Les autorités marocaines ont interdit une conférence consacrée aux libertés individuelles sur des thèmes variés comme le droit à disposer de son corps ou l’égalité hommes-femmes dans l’héritage, a-t-on appris mercredi auprès des organisateurs.
“Je viens de recevoir la décision d’interdiction, c’est une catastrophe, le pays recule, ils ont peur des salafistes”, a déclaré à l’AFP Noureddine Ayouche, le président du Collectif “Démocratie et libertés” qui organisait les débats prévus vendredi et samedi à Casablanca.
Ce colloque international, intitulé “libertés individuelles à l’ère de l’Etat de droit”, devait réunir des intellectuels du Maroc, d’Algérie, de Tunisie, d’Irak et de France, ainsi que des défenseurs des libertés individuelles.
Les débats devaient aborder des thèmes comme le droit des minorités religieuses, la sécularisation, l’égalité hommes-femmes dans l’héritage, le droit à l’avortement et le droit des homosexuels.

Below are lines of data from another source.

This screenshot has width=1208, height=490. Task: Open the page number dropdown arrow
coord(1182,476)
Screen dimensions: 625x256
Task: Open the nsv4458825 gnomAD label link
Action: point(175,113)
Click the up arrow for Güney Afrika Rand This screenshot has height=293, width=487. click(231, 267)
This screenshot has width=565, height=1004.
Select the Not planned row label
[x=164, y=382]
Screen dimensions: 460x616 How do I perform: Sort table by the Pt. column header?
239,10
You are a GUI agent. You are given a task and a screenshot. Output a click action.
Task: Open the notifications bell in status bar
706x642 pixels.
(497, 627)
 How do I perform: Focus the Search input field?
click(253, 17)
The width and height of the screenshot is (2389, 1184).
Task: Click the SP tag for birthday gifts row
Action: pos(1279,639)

Des hommes politiques marocains de tous bords avaient été invités mais, selon M. Ayouche, “la plupart se sont excusés ou ont refusé le débat”.

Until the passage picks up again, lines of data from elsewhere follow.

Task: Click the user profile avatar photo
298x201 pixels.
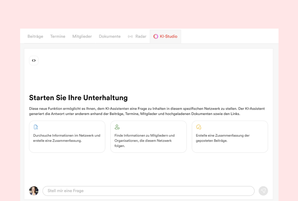Action: pos(34,191)

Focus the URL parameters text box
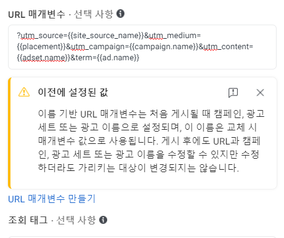(x=142, y=47)
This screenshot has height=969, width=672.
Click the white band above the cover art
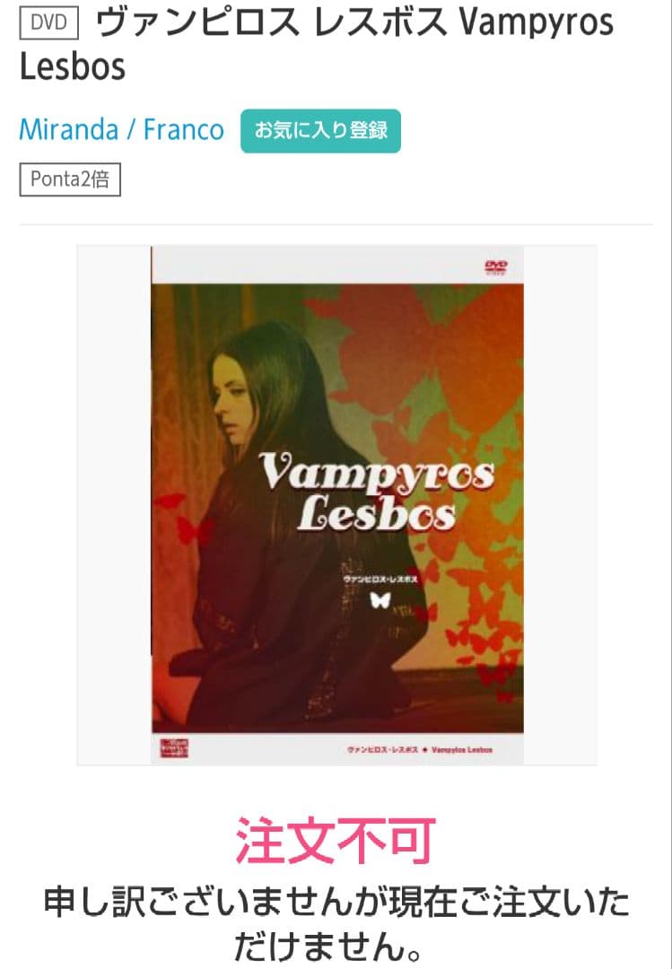(337, 265)
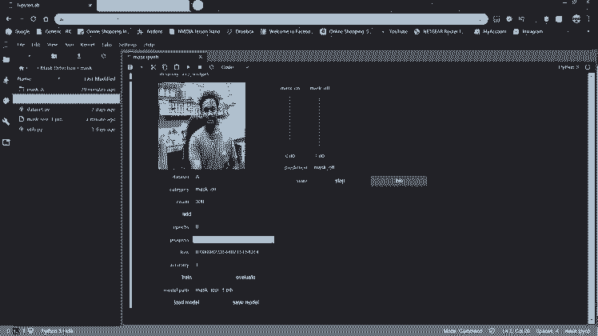598x336 pixels.
Task: Click the upload files icon in file browser
Action: pos(79,57)
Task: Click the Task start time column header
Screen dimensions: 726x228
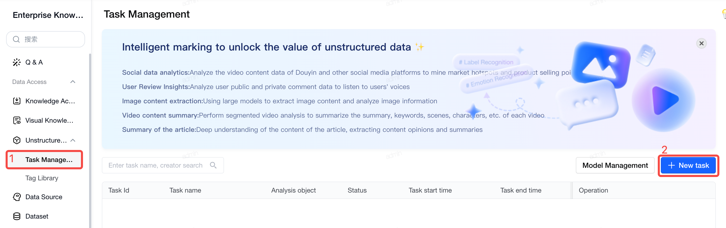Action: click(x=430, y=190)
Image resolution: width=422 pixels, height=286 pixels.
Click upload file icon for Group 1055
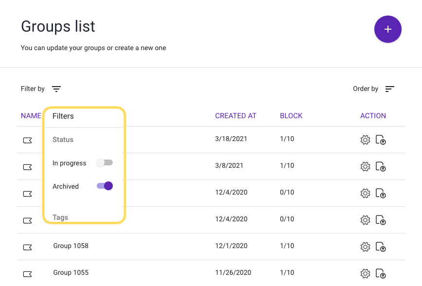coord(381,274)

Ces derniers jours, “Houya presse”, un site d’information défendant des positions salafistes, avait fait campagne contre cette conférence, accusant M. Ayouche et son association “d’inciter à la débauche” et “d’ébranler la foi des Marocains”.

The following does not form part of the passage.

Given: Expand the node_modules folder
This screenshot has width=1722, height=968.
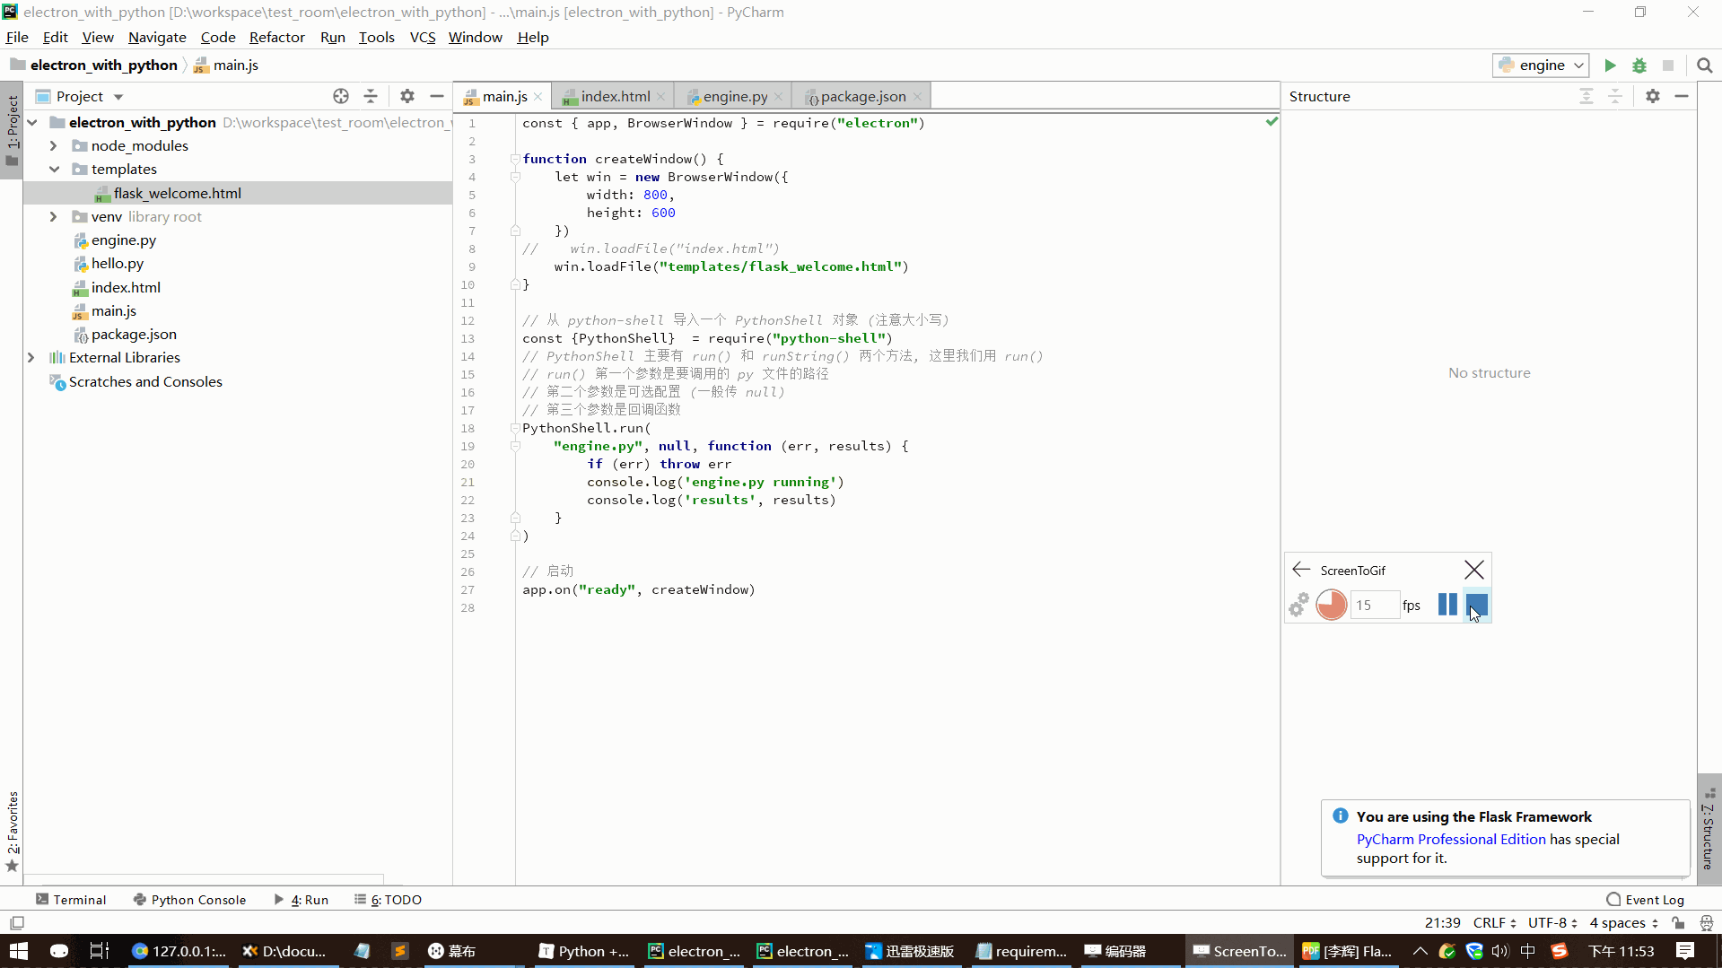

D’autres médias aux positions plus libérales avaient souligné l’intérêt de ces débats visant à “briser les tabous”.
La question des libertés individuelles n’est pas nouvelle au Maroc. Depuis des années, des militants et des intellectuels prennent ouvertement position pour la suppression de certaines lois du code pénal.
Un projet de réforme du code pénal, actuellement débattu en commission parlementaire, maintient toutes les sanctions concernant les relations sexuelles hors mariage, l’homosexualité, le prosélytisme religieux ou la non-abstinence en public pendant le ramadan, selon le texte publié sur le site officiel du ministère de la Justice.
En 2017, la justice marocaine a poursuivi 17.280 personnes pour “débauche” (sexe hors mariages entre adultes), 197 pour homosexualité et 61 dans des affaires d’avortement, selon des chiffres officiels publiés mi-juin.
La question des minorités religieuses a été récemment relancée par la création d’une association regroupant différentes confessions, qui était invitée à la conférence.
Le ministre d’Etat marocain chargé des droits de l’Homme, Moustapha Ramid, avait mis en garde contre le “danger à long terme” que représente la liberté de conscience pour la “cohésion” du pays, dans un récent entretien à la presse.